Source extract:
# # #

We conducted a systematic review of published literature between 1990 and 2018 following the PRISMA guidelines (Additional file 1: Table S1) [22 (link)]. The protocol was registered with the international prospective register of systematic reviews (CRD42018029432). The search strategy was devised by an academic librarian (EH). MEDLINE, Ovid Embase, Global Health, Cochrane Library, Scopus, Web of Science-Core Collection and LILACS were searched using a syntax that combined Medical Subject Headings (MeSH) and free text terms for the pathogens of interest (e.g. S. Typhi, S. Paratyphi A, enteric fever) with terms for antimicrobial resistance (e.g. resistan*, suscept*, surveil*) (Additional file 1: Table S2). The extended search was conducted in October 2017 and updated in March 2019. The search was limited to publications from 1990 onwards; no restrictions on language or filters (e.g. humans) were implemented.
Included studies were required to report quantifiable in vitro antimicrobial susceptibility data for S. Typhi and/or S. Paratyphi A isolated from blood culture, examining at least 10 representative organisms and indicating the study location. Reports from travellers being diagnosed in high-income countries were excluded. Studies with pooled S. Typhi and S. Paratyphi A susceptibility data, studies reporting on isolates from stool culture and duplicate isolates were also excluded.

# # #

Extracted material:
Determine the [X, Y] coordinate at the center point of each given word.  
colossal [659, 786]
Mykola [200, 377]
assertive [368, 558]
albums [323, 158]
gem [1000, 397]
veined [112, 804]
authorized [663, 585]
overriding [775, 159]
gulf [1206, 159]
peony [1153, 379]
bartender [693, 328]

# # #

Tasks for this exercise:
**a)** List every database that the review methods text says was searched.
**b)** Reproduce the portion of the review methods text that begins with the words containing "Included studies were" and ends with "were also excluded.".
**c)** According to the review methods text, in what month and year was the extended search updated?

Your written answers:
**a)** MEDLINE, Ovid Embase, Global Health, Cochrane Library, Scopus, Web of Science-Core Collection, LILACS

**b)**
Included studies were required to report quantifiable in vitro antimicrobial susceptibility data for S. Typhi and/or S. Paratyphi A isolated from blood culture, examining at least 10 representative organisms and indicating the study location. Reports from travellers being diagnosed in high-income countries were excluded. Studies with pooled S. Typhi and S. Paratyphi A susceptibility data, studies reporting on isolates from stool culture and duplicate isolates were also excluded.

**c)** March 2019